Docente da ITE e da Unip de Bauru, ele participou nesta sexta-feira (28) do programa Café com Política, uma parceria do JC com a rádio 96 FM. E deu o recado: "Nós temos de ficar atentos", disse, em conversa com os jornalistas João Jabbour, Kleber Santos, Ricardo Bizarra e Reinaldo Cafeo.
"O clima após o primeiro turno foi tranquilo. Mas me preocupo com o segundo turno porque é um resultado definitivo. Podemos ter problemas no pós-eleição. E isso vale para os dois candidatos, independentemente de quem seja o vencedor", afirmou o advogado.
AÇÃO NO TSE
Thiago Munaro também abordou a ação protocolada pela campanha de Jair Bolsonaro no Tribunal Superior Eleitoral (TSE) segundo a qual foram inseridos menos programas eleitorais do presidente em emissoras de rádio do Norte e Nordeste do País.
A ação pedia que o caso fosse apurado, mas acabou rejeitada pelo TSE por falta de provas. Numa reviravolta, o ministro Alexandre de Moraes, que preside a Corte, enxergou no pedido uma tentativa de tumultuar as eleições e determinou a abertura de uma investigação contra a campanha de Bolsonaro.
"Eu li a decisão.

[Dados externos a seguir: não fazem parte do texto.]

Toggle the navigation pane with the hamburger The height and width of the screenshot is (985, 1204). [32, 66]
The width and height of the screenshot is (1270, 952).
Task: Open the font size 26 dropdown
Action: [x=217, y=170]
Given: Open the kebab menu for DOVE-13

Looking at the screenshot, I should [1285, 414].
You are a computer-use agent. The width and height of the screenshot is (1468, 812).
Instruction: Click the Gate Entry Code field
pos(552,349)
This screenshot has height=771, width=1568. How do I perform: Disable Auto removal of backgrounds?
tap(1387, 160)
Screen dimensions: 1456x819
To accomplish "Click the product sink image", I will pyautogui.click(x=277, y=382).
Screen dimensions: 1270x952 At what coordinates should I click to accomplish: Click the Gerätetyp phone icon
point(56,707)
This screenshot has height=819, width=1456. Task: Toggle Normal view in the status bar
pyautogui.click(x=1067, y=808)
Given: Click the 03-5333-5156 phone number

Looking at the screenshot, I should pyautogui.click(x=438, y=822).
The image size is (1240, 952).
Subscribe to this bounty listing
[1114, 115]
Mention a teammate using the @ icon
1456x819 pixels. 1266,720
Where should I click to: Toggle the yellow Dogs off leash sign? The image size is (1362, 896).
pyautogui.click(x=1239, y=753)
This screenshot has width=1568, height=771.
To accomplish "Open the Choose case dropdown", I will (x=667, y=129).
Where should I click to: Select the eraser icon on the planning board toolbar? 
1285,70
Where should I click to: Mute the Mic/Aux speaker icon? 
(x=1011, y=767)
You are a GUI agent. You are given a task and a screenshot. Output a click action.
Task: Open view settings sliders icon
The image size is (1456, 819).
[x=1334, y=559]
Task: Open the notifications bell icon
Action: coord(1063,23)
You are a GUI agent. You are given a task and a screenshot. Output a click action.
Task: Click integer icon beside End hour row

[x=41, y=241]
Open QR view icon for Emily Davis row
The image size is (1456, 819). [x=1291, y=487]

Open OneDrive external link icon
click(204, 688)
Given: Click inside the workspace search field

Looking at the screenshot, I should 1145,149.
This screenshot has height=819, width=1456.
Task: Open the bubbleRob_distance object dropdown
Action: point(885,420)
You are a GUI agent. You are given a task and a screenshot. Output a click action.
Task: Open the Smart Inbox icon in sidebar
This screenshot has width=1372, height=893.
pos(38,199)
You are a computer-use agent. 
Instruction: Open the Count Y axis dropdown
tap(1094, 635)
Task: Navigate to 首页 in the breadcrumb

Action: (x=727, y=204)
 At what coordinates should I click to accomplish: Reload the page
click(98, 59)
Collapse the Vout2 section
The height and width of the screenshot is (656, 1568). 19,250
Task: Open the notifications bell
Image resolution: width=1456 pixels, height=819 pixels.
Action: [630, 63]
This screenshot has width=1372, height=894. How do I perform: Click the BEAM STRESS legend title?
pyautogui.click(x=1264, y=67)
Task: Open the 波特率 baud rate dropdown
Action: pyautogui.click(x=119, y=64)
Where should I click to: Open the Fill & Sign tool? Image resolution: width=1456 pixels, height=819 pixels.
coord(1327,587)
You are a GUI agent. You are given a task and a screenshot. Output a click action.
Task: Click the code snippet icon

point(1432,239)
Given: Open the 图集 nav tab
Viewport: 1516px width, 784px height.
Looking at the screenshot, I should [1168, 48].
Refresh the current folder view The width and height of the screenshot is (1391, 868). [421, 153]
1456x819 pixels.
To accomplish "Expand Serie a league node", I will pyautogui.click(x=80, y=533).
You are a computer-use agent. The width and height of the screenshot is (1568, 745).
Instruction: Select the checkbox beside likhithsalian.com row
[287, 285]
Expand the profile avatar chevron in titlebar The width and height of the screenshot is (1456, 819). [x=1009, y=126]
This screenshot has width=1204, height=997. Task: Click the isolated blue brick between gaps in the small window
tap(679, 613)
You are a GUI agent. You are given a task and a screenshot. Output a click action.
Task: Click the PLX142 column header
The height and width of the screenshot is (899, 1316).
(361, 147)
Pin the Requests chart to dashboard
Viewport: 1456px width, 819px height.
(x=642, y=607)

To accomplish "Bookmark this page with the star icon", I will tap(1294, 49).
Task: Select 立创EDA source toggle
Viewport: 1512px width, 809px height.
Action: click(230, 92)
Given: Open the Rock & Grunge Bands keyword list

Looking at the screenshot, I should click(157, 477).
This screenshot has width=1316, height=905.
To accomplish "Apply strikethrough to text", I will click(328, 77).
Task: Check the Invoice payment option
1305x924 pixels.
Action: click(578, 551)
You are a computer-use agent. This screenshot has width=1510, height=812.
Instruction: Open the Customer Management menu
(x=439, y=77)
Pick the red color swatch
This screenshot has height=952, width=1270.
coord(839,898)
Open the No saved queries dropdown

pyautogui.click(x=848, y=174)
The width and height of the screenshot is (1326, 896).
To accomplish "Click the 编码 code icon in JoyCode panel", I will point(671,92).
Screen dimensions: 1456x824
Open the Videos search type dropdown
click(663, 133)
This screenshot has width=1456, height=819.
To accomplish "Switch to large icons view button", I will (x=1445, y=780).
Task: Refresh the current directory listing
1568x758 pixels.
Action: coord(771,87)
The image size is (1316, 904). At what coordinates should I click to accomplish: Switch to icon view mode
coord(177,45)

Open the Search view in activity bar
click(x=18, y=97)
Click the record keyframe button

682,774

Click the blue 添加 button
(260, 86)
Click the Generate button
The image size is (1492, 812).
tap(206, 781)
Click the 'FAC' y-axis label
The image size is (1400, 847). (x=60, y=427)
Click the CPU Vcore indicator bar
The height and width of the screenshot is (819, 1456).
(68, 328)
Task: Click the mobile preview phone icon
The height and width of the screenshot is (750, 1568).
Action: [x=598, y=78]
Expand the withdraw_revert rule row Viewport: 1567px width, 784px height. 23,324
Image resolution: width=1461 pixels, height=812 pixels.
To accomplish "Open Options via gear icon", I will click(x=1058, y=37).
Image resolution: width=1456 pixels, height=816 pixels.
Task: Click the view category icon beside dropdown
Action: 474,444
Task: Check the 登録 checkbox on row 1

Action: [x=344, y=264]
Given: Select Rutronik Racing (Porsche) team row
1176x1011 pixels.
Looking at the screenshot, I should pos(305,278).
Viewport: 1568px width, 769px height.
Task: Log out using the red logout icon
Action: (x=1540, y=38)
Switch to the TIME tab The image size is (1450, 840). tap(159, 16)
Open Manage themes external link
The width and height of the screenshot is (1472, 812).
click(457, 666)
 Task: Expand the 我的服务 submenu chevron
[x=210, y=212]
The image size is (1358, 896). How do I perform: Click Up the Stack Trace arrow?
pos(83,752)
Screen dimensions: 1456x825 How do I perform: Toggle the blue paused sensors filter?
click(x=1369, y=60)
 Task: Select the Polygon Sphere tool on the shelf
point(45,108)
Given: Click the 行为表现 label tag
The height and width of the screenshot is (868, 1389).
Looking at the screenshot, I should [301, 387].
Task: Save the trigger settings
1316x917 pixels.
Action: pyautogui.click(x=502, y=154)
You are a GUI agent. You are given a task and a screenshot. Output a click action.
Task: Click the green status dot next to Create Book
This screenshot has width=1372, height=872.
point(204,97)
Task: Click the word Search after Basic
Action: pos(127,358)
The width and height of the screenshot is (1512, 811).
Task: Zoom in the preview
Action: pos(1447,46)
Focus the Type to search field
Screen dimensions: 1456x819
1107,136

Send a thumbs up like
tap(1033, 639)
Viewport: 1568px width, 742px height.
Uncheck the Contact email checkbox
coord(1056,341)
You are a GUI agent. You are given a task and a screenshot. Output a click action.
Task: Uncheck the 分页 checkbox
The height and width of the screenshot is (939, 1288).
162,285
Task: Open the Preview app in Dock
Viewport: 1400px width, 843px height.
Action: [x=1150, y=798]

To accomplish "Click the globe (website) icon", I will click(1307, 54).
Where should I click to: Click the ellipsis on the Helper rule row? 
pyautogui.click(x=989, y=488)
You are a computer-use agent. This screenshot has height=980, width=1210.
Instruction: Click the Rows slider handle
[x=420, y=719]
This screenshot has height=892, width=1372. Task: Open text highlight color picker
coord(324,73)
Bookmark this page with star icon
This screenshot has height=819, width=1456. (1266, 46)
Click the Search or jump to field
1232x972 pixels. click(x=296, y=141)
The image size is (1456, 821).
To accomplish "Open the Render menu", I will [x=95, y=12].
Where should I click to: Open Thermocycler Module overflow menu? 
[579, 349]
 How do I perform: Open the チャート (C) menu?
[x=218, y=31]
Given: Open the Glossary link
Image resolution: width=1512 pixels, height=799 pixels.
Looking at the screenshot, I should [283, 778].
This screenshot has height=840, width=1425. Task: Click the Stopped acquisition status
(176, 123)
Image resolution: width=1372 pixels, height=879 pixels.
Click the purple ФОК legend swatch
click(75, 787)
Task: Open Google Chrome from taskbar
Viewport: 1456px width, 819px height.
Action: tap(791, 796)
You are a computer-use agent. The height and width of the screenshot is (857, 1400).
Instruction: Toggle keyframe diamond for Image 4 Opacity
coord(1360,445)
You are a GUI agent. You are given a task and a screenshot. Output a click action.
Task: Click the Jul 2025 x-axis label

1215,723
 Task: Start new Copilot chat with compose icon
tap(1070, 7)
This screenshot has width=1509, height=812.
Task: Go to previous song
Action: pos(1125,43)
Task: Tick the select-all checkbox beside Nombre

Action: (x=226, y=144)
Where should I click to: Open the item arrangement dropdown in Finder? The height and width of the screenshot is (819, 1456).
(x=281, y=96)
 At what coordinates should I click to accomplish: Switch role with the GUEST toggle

A petição foi rejeitada por inépcia, quando não há elementos jurídicos para dar continuidade à ação, e por falta de provas", disse o advogado. "Isso é uma prerrogativa de qualquer juiz, seja de Bauru ou de Brasília", prosseguiu.
REGRAS PARA O VOTO
Ainda durante a conversa, Munaro lembrou que a manifestação silenciosa e individual é a única permitida neste domingo (30), no momento de ir às urnas. "O eleitor pode votar usando boné, camiseta, broche e outros acessórios em favor de seu candidato", afirmou.
Aquele que não votou no primeiro turno, ressaltou Munaro, está liberado para votar neste domingo. Mesmo que não tenha justificado sua ausência aos tribunais. "Só não consegue votar quem teve o título de eleitor cancelado. E o cancelamento acontece quando não se vota e não se justifica em três eleições seguidas", explicou Thiago.
TECNOLOGIA
Mesmo que o impulsionamento de conteúdo dos candidatos nas redes sociais esteja proibido já a partir de hoje (29), o consultor de marketing político e comunicação eleitoral Kleber Santos acredita que as redes ainda têm papel importante a um dia do segundo turno.
"Sobretudo o WhatsApp, que assume um papel importante agora. Tanto em grupos como em conversas individuais. E eu acredito que isso vai causar um aumento no compartilhamento de fake news. As campanhas precisam estar preparadas para o problema", afirmou Kleber Santos.